All the memes and think pieces have been written, so I'm not out to crack any codes or find a deeper meaning in what happened, so here goes:
Today's blog post is what the Will Smith/Chris Rock Oscars situation triggered in me, and me only.
I've had a few weeks to process it. I actually wrote this the Wednesday after, got scared, and stopped. Today, nearly a month after the incident, I am full-swing in a depression day - the type of hell scape where rolling all the way over to my nightstand take my meds at 3:30pm is the first productive thing I've done since yesterday.
For me, the greatest thing that comes from a depression day is that around 4 or 5pm, I am hit with a gigantic wave of guilt and shame for succumbing to the sunken-in-my-own-filth gambit, that I end up with a burst of "fuck you" energy that ultimately gets me out of bed to make up for lost time.

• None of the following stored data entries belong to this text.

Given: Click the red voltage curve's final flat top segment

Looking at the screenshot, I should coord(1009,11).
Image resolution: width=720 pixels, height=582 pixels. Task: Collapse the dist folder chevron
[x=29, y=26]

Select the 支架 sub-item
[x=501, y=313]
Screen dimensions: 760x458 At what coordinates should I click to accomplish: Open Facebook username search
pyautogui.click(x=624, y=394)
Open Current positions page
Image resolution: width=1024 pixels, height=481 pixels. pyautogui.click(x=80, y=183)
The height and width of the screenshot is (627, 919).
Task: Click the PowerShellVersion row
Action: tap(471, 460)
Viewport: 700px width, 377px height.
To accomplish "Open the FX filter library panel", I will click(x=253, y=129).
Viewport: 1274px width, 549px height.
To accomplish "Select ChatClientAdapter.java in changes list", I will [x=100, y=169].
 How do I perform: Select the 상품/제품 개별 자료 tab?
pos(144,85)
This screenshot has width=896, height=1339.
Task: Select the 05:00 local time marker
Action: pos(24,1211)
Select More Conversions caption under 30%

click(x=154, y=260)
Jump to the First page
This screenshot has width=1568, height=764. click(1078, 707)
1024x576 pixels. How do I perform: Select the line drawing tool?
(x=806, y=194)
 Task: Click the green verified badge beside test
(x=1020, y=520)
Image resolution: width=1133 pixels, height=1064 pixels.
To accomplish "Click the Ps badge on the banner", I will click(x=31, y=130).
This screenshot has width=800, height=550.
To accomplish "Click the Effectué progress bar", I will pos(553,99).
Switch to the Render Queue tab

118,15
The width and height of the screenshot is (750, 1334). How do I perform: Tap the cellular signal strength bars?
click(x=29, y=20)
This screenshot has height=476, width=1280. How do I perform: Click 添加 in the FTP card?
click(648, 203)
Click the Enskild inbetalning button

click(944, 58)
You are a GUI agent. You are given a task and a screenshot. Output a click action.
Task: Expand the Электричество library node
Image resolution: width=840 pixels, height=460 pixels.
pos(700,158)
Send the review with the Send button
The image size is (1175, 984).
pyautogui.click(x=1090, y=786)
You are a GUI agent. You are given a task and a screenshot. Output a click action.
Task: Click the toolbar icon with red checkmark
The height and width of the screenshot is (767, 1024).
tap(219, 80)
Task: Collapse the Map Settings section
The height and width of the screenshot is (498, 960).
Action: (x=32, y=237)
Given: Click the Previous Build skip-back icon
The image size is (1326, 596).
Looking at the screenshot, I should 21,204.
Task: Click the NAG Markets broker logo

So here I am, still smelly, finishing what I started to spite the first half of my day:
When the "Slap Heard Round the World" happened and confirmed that it was not, in fact, a joke, I turned to my girlfriend and said, after a full day of drinking wine, "I would have done the exact same thing."
Stay with me.
For as long as I can remember, it was drilled into me that "sticking up for yourself" is a crucial element to survival on the big, bad streets of Staten Island, NY. I mean, Christ, I hung out in the woods of a Little League baseball field in the suburbs. It wasn't exactly a "rough" upbringing. But even in our tiny bubble, pre-internet memes, there was a Lord of the Flies mentality of making sure that you weren't the weakest one in the pack. Don't be the "Herb". Otherwise you'd be the one who gets "abused". (These are all late-90's Staten Island terms. Ya Herb.)
The "abused" one in the group was, you guessed it, the one who routinely takes the brunt of every joke. With a side dish of physical assault. Or getting hog-tied by a group of kids and being dropped on and abandoned on some random old lady's lawn.
Not to digress, but yes, that did happen to me. Don't say aww. But a couple of years ago, I ran into one of the guys who was involved in that psychologically and emotionally shattering incident for me. It was in a Staten Island bar and I had just wrapped two weeks on a really great shoot. My younger brother had met me at the bar. I hadn't thought about the incident in year. I had fully blocked it out.
In talking to this guy and reminiscing about all the sort-of happier times of drinking 40-oz beers and crushing Newports in the woods, he gleefully, nostalgically, fondly, and hysterically said:
"YOOOOOO. Remember when we hog-tied you and dropped you on that lady's lawn on Wardwell?!"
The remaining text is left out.